Mesolens is one of Physics World's Top Ten Breakthroughs of 2016
Gail McConnell and her colleagues in SIPBS have been recognised by Physics World as one of the Top Ten Breakthroughs of 2016 for the Mesolens, a new microscope lens that offers the unique combination of a large field of view with high resolution.
Optical lenses reached the limit of resolution set by the wavelength of light more than a century ago. However, no attempt was made to achieve the maximum resolution in the case of low-magnification lenses, probably because the visual image would then have contained detail too fine to be perceived by the human eye. Currently available lenses of less than 10x magnification are of simple construction and their numerical apertures (which determine their resolving power) are 0.2 or less, as compared with 1.3 or more in high-power lenses. They are perfectly adequate for the eye or a standard camera, but in the 1980s, confocal microscopy and improvements in camera resolution revealed a need for better low-power lenses: many researchers found that thin confocal optical sections could not be obtained at 4x magnification.
The Mesolens has the unusual mix of low magnification and high numerical aperture, at 4x & 0.47 respectively. When compared with a standard 4x objective, its lateral resolution is 5 times better and its depth resolution (which is vital for confocal or multi-photon microscopy) is improved by an order of magnitude. The lens is difficult to make because of the need for a higher degree of aberration control than in any standard camera lens and it is too large (optical train 50 cm x 7 cm) to fit on any standard microscope as well as having too great an aperture size for standard confocal apparatus, so Gail and her colleagues built the microscope around the lens. By using the full working distance of any objective lens and taking optical sections of the full circular field of view, a cylindrical volume can be sampled optically. If this is divided by the 1/e squared limit of the point spread function of the lens the number of resolved volumes that can be captured by the lens can be calculated. In this sense, the Mesolens, which can sample 108 cubic millimeters of tissue, has a hundred-fold advantage over existing technology and generates proportionally large datasets, with >50 GB common.

Task requirements: From the Mesolens article, set down verbatim the portion starting with "Mesolens is one" and going on through "with high resolution.".

Provided data:
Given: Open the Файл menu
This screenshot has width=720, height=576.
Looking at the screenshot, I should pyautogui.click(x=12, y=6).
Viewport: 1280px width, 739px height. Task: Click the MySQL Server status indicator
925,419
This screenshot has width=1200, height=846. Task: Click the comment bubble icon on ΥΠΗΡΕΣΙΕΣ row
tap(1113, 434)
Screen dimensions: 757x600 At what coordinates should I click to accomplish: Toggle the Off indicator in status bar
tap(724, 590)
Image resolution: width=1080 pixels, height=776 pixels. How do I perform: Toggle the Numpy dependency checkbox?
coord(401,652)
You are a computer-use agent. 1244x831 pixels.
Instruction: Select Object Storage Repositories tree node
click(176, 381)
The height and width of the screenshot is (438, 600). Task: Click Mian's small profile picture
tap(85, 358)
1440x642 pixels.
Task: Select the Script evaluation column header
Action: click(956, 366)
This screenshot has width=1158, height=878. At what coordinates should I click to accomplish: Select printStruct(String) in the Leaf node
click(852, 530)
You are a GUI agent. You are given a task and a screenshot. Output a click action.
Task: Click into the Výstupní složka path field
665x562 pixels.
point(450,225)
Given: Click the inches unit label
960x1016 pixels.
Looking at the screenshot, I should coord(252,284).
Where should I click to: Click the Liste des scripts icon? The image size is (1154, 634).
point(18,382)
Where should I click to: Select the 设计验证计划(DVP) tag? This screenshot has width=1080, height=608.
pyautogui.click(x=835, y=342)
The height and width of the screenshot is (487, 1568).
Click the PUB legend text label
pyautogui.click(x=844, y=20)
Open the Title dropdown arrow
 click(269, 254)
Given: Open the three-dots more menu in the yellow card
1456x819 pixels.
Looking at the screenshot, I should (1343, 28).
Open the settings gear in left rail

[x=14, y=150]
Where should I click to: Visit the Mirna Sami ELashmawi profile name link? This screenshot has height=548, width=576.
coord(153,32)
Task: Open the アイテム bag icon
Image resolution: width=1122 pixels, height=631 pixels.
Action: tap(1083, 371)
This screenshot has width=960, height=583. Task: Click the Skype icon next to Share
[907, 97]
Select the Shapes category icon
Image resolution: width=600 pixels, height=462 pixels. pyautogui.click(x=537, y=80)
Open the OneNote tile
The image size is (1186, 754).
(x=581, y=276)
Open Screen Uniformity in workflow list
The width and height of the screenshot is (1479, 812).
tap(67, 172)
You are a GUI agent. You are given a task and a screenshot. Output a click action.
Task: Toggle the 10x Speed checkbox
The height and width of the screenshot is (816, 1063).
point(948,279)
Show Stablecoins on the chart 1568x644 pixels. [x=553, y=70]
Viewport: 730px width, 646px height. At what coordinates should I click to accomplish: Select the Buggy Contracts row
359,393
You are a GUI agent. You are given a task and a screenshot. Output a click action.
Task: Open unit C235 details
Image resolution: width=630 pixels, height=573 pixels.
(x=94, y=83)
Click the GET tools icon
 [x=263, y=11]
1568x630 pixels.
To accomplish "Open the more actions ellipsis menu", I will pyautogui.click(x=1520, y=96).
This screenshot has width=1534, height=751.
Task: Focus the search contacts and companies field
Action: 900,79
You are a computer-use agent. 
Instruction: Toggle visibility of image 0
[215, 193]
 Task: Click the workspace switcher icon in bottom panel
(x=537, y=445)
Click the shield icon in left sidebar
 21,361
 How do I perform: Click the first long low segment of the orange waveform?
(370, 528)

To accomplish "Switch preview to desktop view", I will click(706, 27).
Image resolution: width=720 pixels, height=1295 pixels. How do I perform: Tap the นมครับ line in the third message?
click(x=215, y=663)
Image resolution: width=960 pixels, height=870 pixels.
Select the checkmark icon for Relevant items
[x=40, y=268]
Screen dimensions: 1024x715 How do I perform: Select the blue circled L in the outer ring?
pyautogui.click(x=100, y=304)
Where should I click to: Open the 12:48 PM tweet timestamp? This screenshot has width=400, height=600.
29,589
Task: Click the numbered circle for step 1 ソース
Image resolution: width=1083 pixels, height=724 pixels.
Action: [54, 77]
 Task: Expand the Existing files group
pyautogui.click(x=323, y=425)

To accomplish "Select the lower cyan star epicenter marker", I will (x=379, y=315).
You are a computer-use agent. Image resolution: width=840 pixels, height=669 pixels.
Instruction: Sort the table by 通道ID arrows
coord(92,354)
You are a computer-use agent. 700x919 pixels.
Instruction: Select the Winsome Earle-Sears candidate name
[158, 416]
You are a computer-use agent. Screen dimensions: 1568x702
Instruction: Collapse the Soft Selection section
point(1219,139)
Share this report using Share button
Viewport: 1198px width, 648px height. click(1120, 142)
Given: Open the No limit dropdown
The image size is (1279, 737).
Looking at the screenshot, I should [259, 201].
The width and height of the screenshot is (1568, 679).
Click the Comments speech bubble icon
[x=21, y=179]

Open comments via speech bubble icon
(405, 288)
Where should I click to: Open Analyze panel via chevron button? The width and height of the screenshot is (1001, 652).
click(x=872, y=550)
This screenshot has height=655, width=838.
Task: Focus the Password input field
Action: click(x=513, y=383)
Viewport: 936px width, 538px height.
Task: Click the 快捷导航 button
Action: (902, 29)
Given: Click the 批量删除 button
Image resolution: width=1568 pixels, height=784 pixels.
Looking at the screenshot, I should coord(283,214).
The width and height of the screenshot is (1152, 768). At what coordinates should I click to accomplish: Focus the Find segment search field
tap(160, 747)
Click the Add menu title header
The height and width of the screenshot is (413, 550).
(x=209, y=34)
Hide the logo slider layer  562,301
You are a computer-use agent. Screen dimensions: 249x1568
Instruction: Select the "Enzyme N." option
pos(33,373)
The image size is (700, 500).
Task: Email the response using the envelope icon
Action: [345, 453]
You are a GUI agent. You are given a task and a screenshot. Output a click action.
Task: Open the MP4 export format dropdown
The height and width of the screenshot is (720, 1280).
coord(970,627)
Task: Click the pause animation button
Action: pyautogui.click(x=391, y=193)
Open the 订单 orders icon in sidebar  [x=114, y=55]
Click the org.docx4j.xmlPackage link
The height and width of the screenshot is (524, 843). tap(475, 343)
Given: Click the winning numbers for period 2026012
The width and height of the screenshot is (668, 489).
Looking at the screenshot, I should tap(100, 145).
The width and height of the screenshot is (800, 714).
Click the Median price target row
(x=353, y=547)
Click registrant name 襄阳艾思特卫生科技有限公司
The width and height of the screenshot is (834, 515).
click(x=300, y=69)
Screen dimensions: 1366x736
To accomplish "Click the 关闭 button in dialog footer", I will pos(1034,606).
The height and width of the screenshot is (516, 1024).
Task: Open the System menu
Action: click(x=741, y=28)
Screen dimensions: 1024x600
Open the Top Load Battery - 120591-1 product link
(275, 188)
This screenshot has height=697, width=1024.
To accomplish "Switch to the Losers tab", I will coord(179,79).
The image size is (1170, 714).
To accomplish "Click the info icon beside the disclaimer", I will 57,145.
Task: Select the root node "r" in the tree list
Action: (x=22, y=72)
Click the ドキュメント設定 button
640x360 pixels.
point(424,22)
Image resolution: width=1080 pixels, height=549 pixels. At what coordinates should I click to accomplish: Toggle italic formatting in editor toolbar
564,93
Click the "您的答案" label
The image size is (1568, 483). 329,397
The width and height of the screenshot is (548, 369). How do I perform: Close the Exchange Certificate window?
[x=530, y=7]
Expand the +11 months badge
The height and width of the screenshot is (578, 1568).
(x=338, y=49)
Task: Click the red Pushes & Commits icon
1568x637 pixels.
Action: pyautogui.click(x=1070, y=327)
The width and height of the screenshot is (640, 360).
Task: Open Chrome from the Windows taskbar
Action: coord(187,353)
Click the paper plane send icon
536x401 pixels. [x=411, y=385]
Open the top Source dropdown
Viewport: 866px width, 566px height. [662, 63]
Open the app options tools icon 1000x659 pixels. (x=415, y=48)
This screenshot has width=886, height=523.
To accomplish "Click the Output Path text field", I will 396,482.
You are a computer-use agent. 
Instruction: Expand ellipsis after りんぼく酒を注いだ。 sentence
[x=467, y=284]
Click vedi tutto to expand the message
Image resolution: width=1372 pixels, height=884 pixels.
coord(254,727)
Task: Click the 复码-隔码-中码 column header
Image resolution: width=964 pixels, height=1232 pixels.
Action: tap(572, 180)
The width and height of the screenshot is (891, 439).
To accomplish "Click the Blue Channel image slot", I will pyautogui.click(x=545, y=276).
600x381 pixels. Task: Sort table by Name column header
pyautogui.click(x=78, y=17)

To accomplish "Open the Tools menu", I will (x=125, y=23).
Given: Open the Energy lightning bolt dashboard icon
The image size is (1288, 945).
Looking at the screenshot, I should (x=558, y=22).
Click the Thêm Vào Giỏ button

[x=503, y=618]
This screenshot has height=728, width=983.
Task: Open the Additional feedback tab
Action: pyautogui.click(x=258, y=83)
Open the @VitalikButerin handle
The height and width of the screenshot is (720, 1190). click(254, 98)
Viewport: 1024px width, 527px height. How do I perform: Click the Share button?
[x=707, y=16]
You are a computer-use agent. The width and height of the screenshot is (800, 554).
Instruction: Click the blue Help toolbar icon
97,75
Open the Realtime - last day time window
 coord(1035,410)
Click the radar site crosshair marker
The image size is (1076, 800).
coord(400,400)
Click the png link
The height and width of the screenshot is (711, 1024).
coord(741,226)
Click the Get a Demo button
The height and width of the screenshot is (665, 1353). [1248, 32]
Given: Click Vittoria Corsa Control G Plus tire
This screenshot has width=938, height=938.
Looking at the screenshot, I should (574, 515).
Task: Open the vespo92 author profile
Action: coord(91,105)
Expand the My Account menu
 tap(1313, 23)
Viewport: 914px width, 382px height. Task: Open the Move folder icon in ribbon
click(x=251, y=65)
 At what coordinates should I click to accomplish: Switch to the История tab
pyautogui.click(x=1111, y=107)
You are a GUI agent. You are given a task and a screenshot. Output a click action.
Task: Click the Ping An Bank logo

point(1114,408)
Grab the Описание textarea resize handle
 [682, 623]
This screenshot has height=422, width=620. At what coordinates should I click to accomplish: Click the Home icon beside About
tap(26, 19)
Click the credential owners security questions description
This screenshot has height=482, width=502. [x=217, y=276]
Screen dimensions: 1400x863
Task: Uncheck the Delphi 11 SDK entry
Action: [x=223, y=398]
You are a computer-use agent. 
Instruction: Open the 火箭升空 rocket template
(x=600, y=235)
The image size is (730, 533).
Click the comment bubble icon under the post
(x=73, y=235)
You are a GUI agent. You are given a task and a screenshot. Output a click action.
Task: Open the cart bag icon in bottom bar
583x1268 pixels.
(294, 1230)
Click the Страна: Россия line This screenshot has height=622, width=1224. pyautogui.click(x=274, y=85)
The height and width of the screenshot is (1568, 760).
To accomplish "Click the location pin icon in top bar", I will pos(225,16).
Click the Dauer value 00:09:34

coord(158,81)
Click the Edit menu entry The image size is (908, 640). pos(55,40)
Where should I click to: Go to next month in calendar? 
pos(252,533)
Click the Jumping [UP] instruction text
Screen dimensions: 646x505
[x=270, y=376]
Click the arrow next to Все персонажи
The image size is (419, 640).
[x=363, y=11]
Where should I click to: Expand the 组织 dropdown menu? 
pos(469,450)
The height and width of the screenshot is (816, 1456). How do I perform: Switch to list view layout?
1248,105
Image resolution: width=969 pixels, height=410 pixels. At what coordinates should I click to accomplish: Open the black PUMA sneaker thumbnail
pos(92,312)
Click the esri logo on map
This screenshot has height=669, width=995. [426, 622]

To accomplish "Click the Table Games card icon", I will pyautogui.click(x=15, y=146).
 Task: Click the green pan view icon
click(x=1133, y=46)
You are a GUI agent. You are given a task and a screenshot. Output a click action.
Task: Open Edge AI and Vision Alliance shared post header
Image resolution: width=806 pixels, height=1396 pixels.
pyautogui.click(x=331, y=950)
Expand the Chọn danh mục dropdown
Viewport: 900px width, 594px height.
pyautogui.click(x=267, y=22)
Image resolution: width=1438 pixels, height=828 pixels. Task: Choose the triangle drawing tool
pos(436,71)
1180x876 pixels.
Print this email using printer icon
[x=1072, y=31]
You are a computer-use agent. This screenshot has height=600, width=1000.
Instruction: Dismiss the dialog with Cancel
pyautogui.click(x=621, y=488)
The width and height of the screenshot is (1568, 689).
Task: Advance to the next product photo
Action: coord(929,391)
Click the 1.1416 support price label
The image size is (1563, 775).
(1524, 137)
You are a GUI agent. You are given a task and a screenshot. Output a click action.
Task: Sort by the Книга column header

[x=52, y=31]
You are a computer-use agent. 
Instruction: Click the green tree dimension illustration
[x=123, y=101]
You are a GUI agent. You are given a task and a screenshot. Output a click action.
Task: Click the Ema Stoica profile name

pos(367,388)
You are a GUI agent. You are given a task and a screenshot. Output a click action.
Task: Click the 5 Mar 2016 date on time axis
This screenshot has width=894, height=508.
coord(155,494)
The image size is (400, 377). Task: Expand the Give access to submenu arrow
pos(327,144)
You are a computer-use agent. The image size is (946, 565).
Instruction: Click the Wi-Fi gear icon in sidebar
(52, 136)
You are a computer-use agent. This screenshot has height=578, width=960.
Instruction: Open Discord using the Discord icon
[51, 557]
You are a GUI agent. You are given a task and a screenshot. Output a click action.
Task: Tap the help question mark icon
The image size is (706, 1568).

Output of the exercise:
Mesolens is one of Physics World's Top Ten Breakthroughs of 2016
Gail McConnell and her colleagues in SIPBS have been recognised by Physics World as one of the Top Ten Breakthroughs of 2016 for the Mesolens, a new microscope lens that offers the unique combination of a large field of view with high resolution.